■ **CONSEGNA**:
Nel brano sullo sport e l'adolescenza, riportato più sotto, individua tutte le cose del ragazzo che gli allenatori dovrebbero ascoltare e sostenere.

■ **BRANO DA LEGGERE**:
Nel cammino di crescita, lo sport, a qualunque livello, può essere un alleato. Al di là degli aspetti legati alla salute, nello sport i ragazzi incontrano non solo valori e regole validi anche nella vita, ma trovano in allenatori ed istruttori dei punti di riferimento esterni alla famiglia.

Esploriamo insieme alla dott.ssa Pamela Pace, presidentessa dell’Associazione Pollicino e Centro Crisi Genitori Onlus, aspetti positivi e aspetti critici di questo contesto.

Il mondo dello sport rappresenta per i nostri figli una realtà esterna alla famiglia. Con riferimento alla delicata fase della pubertà e dell’adolescenza, che importante ruolo-guida possono assumere allenatori e istruttori?

Transitare dal recinto familiare al legame sociale è un passaggio che può essere facilitato o, al contrario, reso difficile e doloroso, dalla qualità delle relazioni sociali e delle nuove esperienze. Il luogo sportivo acquista un’importanza centrale quando è in grado di offrire al giovane delle coordinate attraverso cui orientare il percorso di individuazione e costruzione identitaria. Il debutto sociale si snoda nei vari ambiti che comprendono anche alcune scelte del giovane, come può essere uno sport. Quindi, oltre alla famiglia, anche gli ambienti sportivi sono testimoni dei cambiamenti che l’ingresso in pubertà comporta. Gradatamente diventano inoltre luoghi extra-famigliari in cui portare fatiche, difficoltà e conflitti. È necessaria quindi un’attenzione da parte degli allenatori che possa valorizzare il soggetto che ciascun ragazzo è, ascoltare e sostenere i suoi desideri, interessi e passioni non “schiacciandolo” sul lato della performance sportiva L’uscita dal periodo infantile prosegue, nei soggetti, il delicato e faticoso percorso di separazione e individuazione ed emancipazione dalle garanzie e sicurezze di tale tempo. Tale processo stimola dissidi e conflitti e mostra, in particolare, generalmente la sfida all’ autorità. Ad esempio: disubbidire alle regole della disciplina sportiva può segnalare l’emergere nel ragazzo del bisogno di differenziarsi e ribadire un punto di vista personale e autonomo rispetto alle attese e alle regole del mondo degli adulti. Questo genere di comportamenti a volte siglano anche l’esigenza di dar prova a se stessi e agli altri di non essere più bambini. Quello sportivo, non è solo un ambito, diciamo così, di performance atletiche o agonistiche, ma lo sport è anche un fatto sociale, e dunque le sue trasformazioni, il suo linguaggio, la centralità del corpo risentono gradatamente di aspetti legati ai passaggi epocali. In particolar modo quello che il sociale veicola dell’importanza del corpo e dell’efficienza prestazionale.

■ **DATI FORNITI**:
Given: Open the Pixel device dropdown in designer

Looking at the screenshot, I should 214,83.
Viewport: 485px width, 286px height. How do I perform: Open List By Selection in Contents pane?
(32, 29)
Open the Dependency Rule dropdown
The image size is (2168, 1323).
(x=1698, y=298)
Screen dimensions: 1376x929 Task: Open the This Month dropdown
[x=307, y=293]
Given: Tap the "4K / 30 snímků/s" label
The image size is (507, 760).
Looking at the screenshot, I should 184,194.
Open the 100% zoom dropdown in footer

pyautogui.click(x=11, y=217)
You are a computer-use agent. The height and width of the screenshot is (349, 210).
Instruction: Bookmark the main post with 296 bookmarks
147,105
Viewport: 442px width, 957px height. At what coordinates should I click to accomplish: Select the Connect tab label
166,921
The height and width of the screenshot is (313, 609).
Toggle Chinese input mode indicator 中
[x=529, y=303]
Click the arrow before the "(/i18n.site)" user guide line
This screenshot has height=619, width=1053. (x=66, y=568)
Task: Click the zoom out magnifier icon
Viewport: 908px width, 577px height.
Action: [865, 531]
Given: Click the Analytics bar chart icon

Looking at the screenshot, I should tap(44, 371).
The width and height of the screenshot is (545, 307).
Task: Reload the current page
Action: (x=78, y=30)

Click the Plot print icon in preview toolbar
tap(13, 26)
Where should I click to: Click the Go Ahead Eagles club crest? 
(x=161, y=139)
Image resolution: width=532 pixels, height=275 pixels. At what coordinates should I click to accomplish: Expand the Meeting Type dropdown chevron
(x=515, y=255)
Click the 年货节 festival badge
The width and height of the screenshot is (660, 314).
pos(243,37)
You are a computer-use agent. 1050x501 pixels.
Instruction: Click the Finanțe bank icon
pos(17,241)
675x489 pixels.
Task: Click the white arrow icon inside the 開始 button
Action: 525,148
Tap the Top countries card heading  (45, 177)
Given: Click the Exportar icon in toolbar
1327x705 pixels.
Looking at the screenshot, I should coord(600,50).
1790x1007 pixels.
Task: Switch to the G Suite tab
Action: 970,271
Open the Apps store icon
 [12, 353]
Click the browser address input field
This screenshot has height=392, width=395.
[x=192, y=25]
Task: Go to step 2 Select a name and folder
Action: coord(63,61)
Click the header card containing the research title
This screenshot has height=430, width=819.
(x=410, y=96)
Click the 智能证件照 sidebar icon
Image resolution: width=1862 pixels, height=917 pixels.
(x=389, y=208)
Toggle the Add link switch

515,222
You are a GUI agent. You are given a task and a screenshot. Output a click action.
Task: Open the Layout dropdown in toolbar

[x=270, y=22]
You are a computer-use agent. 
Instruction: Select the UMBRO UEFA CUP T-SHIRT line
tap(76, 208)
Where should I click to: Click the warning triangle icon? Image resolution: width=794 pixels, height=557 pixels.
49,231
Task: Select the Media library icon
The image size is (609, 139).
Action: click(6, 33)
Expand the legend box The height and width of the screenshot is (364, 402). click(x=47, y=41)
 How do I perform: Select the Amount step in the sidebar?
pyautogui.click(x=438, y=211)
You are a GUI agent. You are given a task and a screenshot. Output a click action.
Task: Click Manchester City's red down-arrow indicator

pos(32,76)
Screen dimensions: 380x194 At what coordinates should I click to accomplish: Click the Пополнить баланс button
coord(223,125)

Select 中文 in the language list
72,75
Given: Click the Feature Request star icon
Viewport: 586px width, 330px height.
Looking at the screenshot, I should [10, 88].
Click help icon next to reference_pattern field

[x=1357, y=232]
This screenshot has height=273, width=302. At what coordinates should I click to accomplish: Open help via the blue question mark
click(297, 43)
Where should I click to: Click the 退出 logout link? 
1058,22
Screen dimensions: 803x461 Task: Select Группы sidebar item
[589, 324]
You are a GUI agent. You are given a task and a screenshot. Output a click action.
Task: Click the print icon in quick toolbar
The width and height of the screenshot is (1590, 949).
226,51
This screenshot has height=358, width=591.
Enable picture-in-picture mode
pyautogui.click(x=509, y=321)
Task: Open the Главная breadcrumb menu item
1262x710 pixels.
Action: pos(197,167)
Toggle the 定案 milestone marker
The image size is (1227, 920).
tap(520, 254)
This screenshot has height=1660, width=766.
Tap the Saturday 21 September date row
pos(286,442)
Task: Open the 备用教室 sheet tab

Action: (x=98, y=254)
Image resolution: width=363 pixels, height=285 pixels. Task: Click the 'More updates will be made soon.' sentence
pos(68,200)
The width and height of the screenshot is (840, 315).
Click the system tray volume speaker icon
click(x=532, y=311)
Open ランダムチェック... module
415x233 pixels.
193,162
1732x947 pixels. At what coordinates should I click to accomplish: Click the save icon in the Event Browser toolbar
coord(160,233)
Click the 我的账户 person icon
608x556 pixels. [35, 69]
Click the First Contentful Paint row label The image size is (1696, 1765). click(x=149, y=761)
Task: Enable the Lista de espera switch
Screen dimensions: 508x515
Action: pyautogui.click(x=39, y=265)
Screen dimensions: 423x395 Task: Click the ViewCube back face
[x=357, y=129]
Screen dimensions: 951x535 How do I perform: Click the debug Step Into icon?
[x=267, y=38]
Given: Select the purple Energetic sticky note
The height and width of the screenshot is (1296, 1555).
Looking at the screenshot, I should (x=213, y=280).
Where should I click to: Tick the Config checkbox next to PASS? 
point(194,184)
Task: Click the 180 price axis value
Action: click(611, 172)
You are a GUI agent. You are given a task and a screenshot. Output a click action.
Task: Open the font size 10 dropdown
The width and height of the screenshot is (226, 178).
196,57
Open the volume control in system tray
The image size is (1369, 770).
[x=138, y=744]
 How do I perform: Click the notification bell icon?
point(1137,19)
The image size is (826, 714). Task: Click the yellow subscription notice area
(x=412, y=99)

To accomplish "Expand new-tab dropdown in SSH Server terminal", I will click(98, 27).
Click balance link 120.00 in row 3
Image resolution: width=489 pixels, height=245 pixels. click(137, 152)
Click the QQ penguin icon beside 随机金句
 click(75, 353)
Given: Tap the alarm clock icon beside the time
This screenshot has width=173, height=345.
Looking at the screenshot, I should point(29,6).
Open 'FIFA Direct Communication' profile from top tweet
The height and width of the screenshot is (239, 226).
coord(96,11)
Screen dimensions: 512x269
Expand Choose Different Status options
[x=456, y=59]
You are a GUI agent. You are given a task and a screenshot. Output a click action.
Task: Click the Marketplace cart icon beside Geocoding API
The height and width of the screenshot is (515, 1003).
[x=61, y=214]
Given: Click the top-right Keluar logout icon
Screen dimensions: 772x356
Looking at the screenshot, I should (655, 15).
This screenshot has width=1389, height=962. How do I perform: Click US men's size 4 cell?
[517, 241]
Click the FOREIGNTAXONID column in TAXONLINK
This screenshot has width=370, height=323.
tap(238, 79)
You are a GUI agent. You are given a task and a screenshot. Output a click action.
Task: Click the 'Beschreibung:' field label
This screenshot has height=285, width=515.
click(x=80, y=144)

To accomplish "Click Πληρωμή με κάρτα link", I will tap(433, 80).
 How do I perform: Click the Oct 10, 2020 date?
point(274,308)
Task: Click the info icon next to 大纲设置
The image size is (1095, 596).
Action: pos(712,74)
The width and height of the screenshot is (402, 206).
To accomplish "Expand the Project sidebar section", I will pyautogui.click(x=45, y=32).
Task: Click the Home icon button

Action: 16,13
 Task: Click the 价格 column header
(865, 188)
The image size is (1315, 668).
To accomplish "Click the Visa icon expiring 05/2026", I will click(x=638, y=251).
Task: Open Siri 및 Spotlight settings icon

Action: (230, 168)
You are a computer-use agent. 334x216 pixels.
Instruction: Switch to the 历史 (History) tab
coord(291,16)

■ **RISPOSTA**:
Desideri, interessi e passioni.